Here we note that our pca object: The center point (\(center), scaling (\)scale), standard deviation(sdev) of each principal component. The relationship (correlation or anticorrelation, etc) between the initial variables and the principal components (\(rotation\)). The values of each sample in terms of the principal components ($x)
# We will now plot our pca. This will provide us with some very useful insights i.e.
# which cars are most similar to each other
library(devtools)
## Loading required package: usethis
install_github("vqv/ggbiplot")
## Skipping install of 'ggbiplot' from a github remote, the SHA1 (7325e880) has not changed since last install.
## Use `force = TRUE` to force installation
# Then Loading our ggbiplot library
library(ggbiplot)
## Loading required package: ggplot2
## Loading required package: plyr
## Loading required package: scales
## Loading required package: grid
ggbiplot(mtcars.pca)
From the graph we will see that the variables hp, cyl and disp contribute to PC1, with higher values in those variables moving the samples to the right on the plot.

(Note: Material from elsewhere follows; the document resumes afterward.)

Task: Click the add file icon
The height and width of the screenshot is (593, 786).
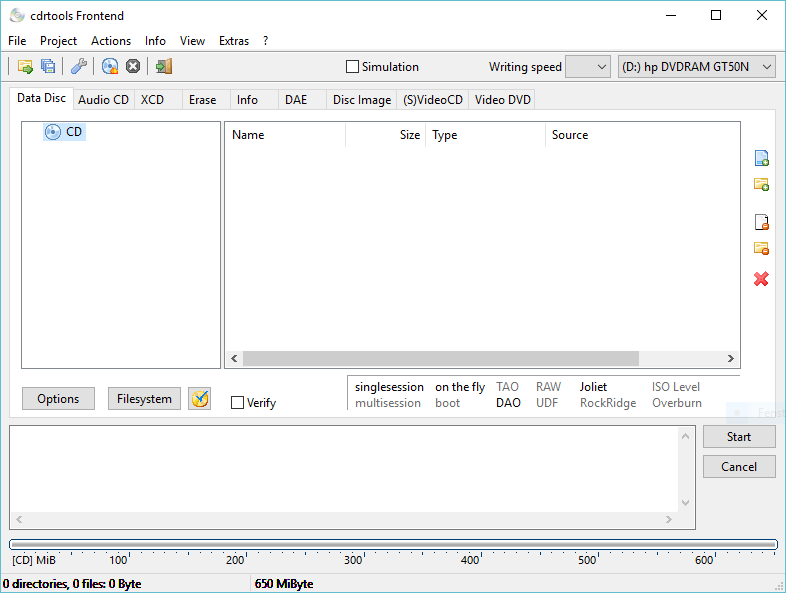Action: (x=761, y=158)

Adding more detail to the plot, we provide arguments rownames as labels.
ggbiplot(mtcars.pca, labels=rownames(mtcars), obs.scale = 1, var.scale = 1)
We now see which cars are similar to one another. The sports cars Maserati Bora, Ferrari Dino and Ford Pantera L all cluster together at the top.

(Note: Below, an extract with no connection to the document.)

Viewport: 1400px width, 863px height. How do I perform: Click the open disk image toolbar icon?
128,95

We can also look at the origin of each of the cars by putting them into one of three categories i.e. US, Japanese and European cars.

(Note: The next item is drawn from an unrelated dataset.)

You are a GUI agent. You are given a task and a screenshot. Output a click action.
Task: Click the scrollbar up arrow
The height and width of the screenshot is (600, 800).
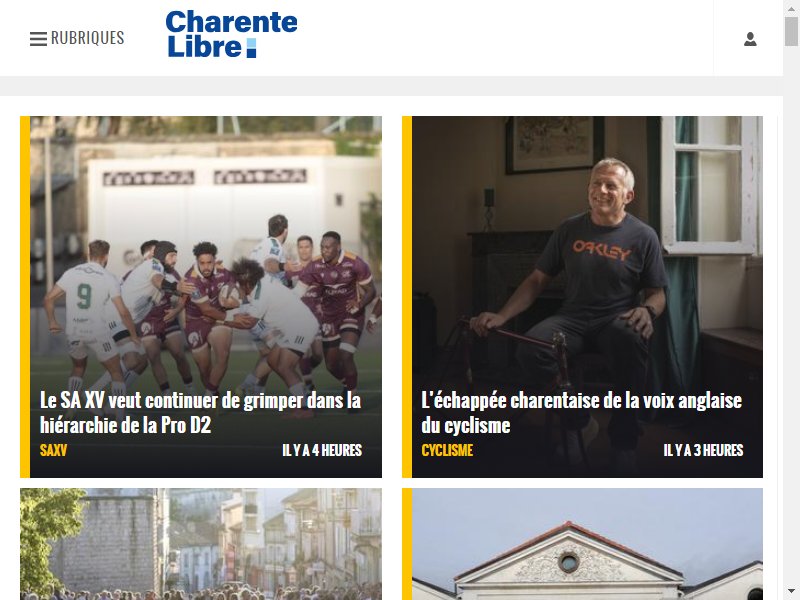pos(791,7)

mtcars.country <- c(rep("Japan", 3), rep("US",4), rep("Europe", 7),rep("US",3), "Europe", rep("Japan", 3), rep("US",4), rep("Europe", 3), "US", rep("Europe", 3))
ggbiplot(mtcars.pca,ellipse=TRUE, labels=rownames(mtcars), groups=mtcars.country, obs.scale = 1, var.scale = 1)
We get to see that US cars for a cluster on the right. This cluster is characterized by high values for cyl, disp and wt. Japanese cars are characterized by high mpg.
European cars are somewhat in the middle and less tightly clustered that either group.
We now plot PC3 and PC4
ggbiplot(mtcars.pca,ellipse=TRUE,choices=c(3,4), labels=rownames(mtcars), groups=mtcars.country)
We find it difficult to derive insights from the given plot mainly because PC3 and PC4 explain very small percentages of the total variation, thus it would be surprising if we found that they were very informative and separated the groups or revealed apparent patterns.
Having performed PCA using this dataset, if we were to build a classification model to identify the origin of a car (i.e. European, Japanese, US), the variables cyl, disp, wt and mpg would be significant variables as seen in our PCA analysis.